In addition, the authors wanted to study the regulation of translation. Translational efficiency was regulated by constructing a series of B. subtilis strains that contained point mutations in the ribosome binding site (RBS) and initiation codon of GFP. By manipulating both the transcription and translation levels, the relative contributions of these processes to biochemical noise could be studied; see the summary of the data in Figure 3. They found that the phenotypic noise strength shows a strong positive correlation with translational efficiency (slope 21.8), in contrast to the weak positive correlation observed for transcriptional efficiency (slope 6.5).

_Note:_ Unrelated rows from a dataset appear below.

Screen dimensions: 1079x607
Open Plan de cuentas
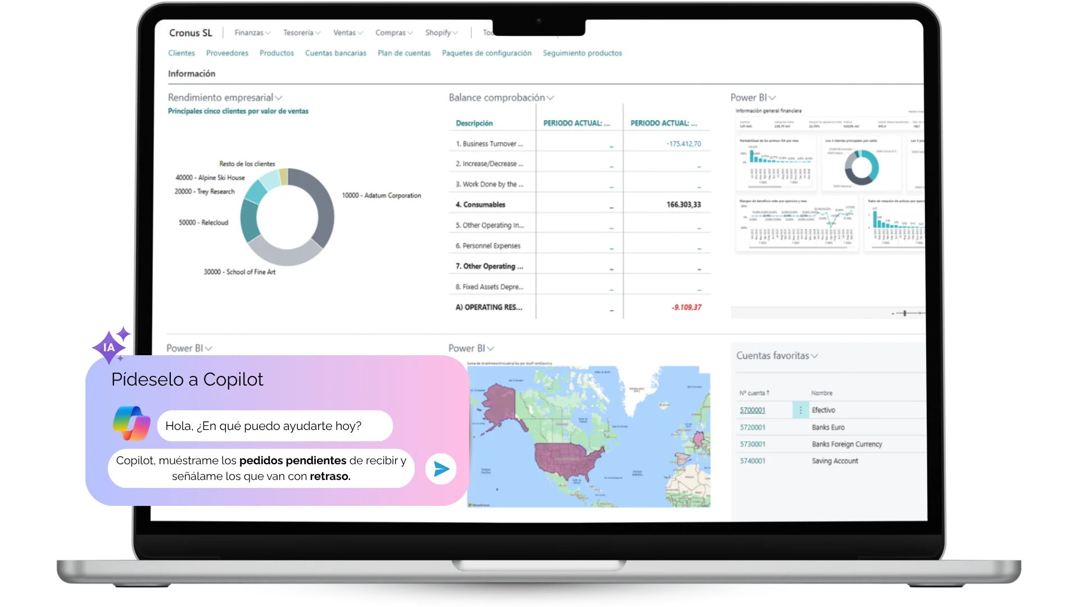[x=404, y=53]
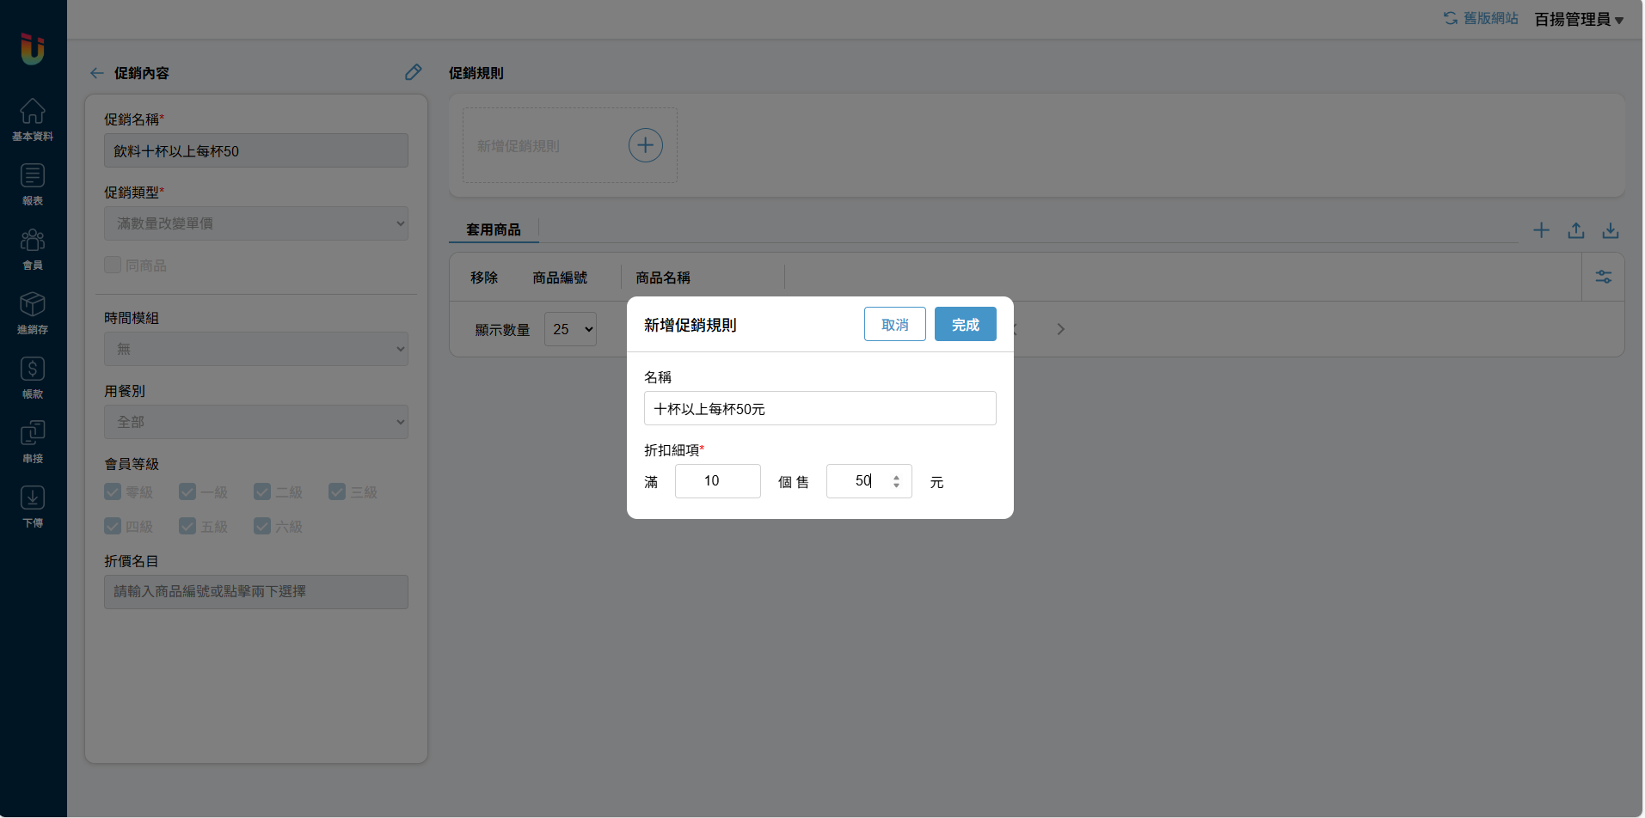Toggle the 同商品 checkbox
The height and width of the screenshot is (818, 1645).
pyautogui.click(x=113, y=265)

This is a demonstration that phenotypic variation can be controlled by genetic parameters, and low translation rates will lead to reduced fluctuations in protein expression. Such results also suggest that in nature, several inefficiently translated regulatory genes could have been naturally selected for their low-noise characteristics, even though efficient translation is energetically favorable.

Figure 3. 

The amount of noise in fluorescent protein output versus translation and transcriptional efficiencies. Output noise was estimated from a population of 104–105 cells assayed by flow cytometry and represents the cell-to-cell variation in fluorescent signal as standard deviation. Translational and transcriptional levels were normalized to a wild-type strain. Figure adapted from [43].

Figure 3. 

The amount of noise in fluorescent protein output versus translation and transcriptional efficiencies. Output noise was estimated from a population of 104–105 cells assayed by flow cytometry and represents the cell-to-cell variation in fluorescent signal as standard deviation. Translational and transcriptional levels were normalized to a wild-type strain. Figure adapted from [43].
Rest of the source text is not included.